From these data:
SELECT DISTINCT bank_trans.NAME, bank_trans.ID, bank_trans.BVN
FROM bank_trans
WHERE bank_trans.BVN NOT IN (SELECT DISTINCT taxpayers.bvn
FROM taxpayers)
The query above should display just 3(unique) users but it displays all 14 records, thanks.

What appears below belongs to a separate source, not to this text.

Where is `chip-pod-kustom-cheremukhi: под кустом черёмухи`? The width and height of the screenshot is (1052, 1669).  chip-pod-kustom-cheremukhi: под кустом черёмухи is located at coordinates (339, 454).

SELECT COUNT(DISTINCT bank_trans.BVN) AS "full_count"
FROM bank_trans
WHERE bank_trans.BVN NOT IN (SELECT DISTINCT taxpayers.bvn
FROM taxpayers)
the above code works for count displays 3
CodePudding user response:
This is a job for GROUP BY
, I believe.
SELECT bank_trans.BVN, bank_trans.NAME,
COUNT(*) number_of_transactions_from_unknown_taxpayers
FROM bank_trans
WHERE bank_trans.BVN NOT IN (SELECT DISTINCT taxpayers.bvn
FROM taxpayers)
GROUP BY bank_trans.BVN, bank_trans.NAME
By the way, SELECT DISTINCT is the same as
SELECT col1, col2, col3
FROM tbl
GROUP BY col1, col2, col3
It works on all the columns mentioned in the SELECT DISTINCT, not just the first one.
CodePudding user response:
The BVN is probably the Nigerian Bank Verification Number. Every customer is identified by this unique ID.

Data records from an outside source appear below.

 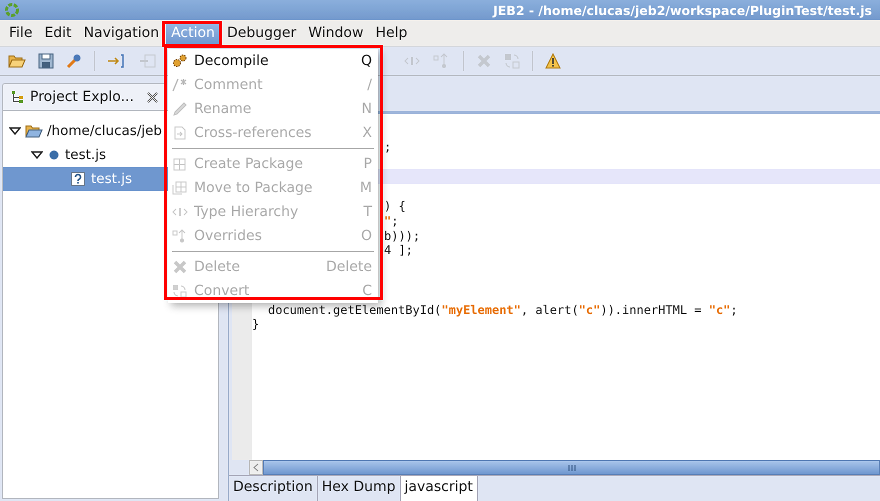 What do you see at coordinates (553, 61) in the screenshot?
I see `warning-icon` at bounding box center [553, 61].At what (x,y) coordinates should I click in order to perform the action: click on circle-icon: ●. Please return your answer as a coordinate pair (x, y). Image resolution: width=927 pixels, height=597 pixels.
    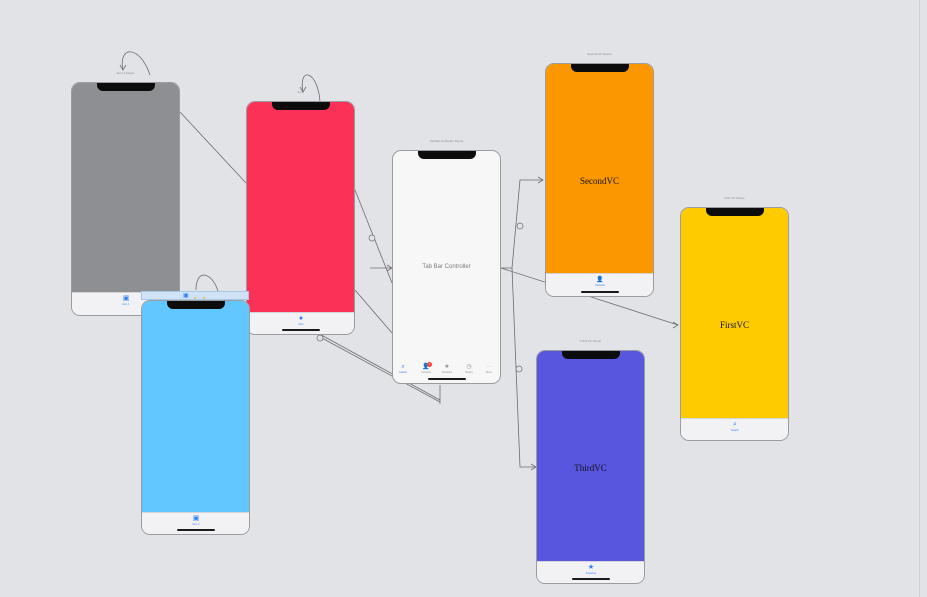
    Looking at the image, I should click on (301, 318).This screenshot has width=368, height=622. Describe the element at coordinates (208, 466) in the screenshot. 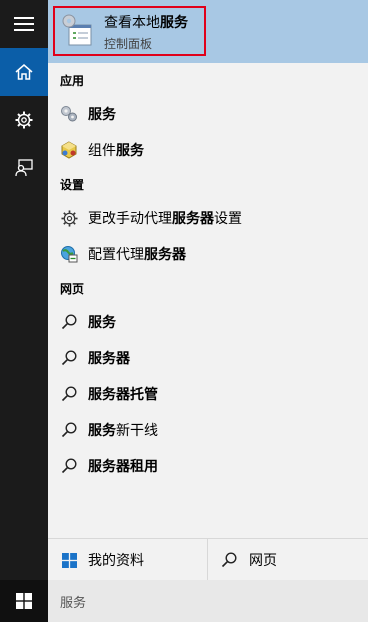

I see `web-suggestion-item: 服务器租用` at that location.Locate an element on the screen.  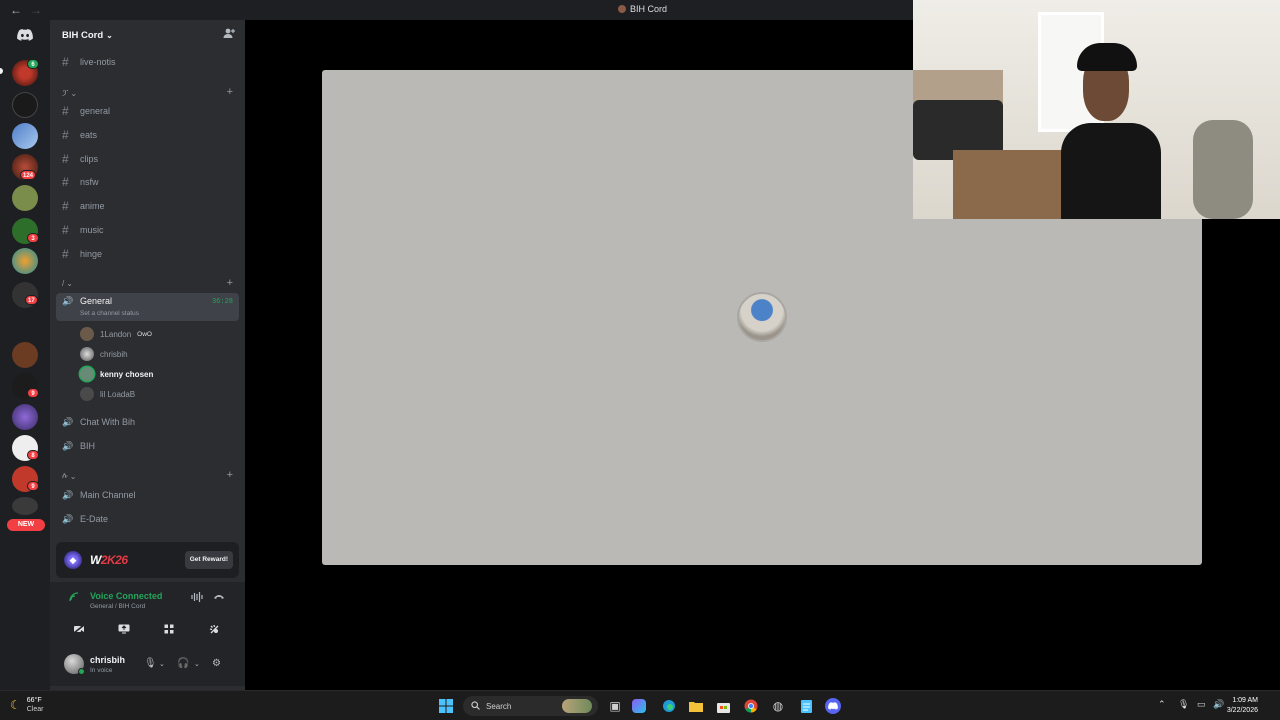
network-icon: ▭ is located at coordinates (1202, 704).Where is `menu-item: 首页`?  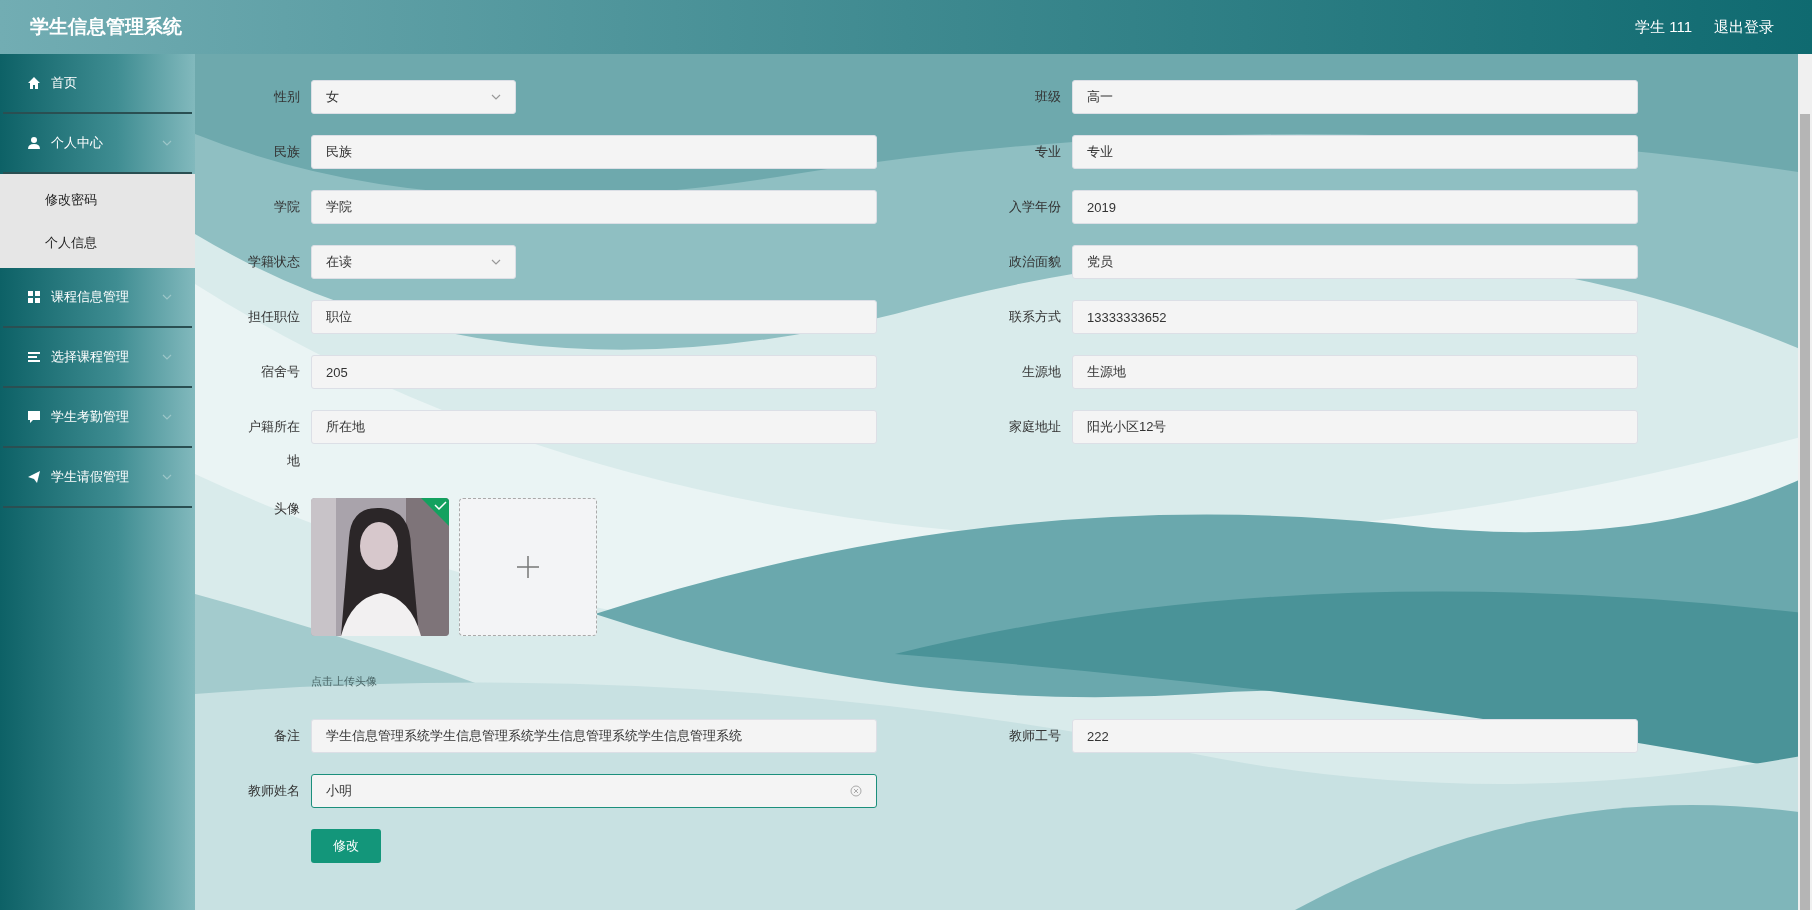 menu-item: 首页 is located at coordinates (98, 84).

You select from a transaction table. It s natural that we can find a BVN in there multiple times. The name would usually always be the same for one BVN, unless it changes by marrigae, say from Mary Smith to Mary Miller.
As you want each customer only once in your results, the transaction ID makes no sense. Don't select it. Your query would thus become:
SELECT DISTINCT bank_trans.name, bank_trans.bvn
FROM bank_trans
WHERE bank_trans.bvn NOT IN (SELECT taxpayers.bvn FROM taxpayers)
ORDER BY bank_trans.bvn;
This would get rid of almost all duplicates for a BVN. Only Mary would appear twice, once as Mary Smith, once as Mary Miller. And this may even be desired. If it is not, then decide for one. If it doesn't matter whether to pick the older name or the newer one, then:
SELECT ANY_VALUE(bank_trans.name) AS customer_name, bank_trans.bvn
FROM bank_trans
WHERE bank_trans.bvn NOT IN (SELECT taxpayers.bvn FROM taxpayers)
GROUP BY bank_trans.bvn
ORDER BY bank_trans.bvn;
If you want to pick the last used name, then you need a subquery for the ordering. For instance with ROW_NUMBER
:
SELECT name, bvn
FROM
(
SELECT
name, bvn,
ROW_NUMBER() OVER(PARTITION BY bvn ORDER BY transaction_date DESC) AS rn
FROM bank_trans
WHERE bvn NOT IN (SELECT taxpayers.bvn FROM taxpayers)
)
WHERE rn = 1
ORDER BY bvn;
(This last query also gives you the option to select more data from the last transaction, e.g. the last transaction ID.)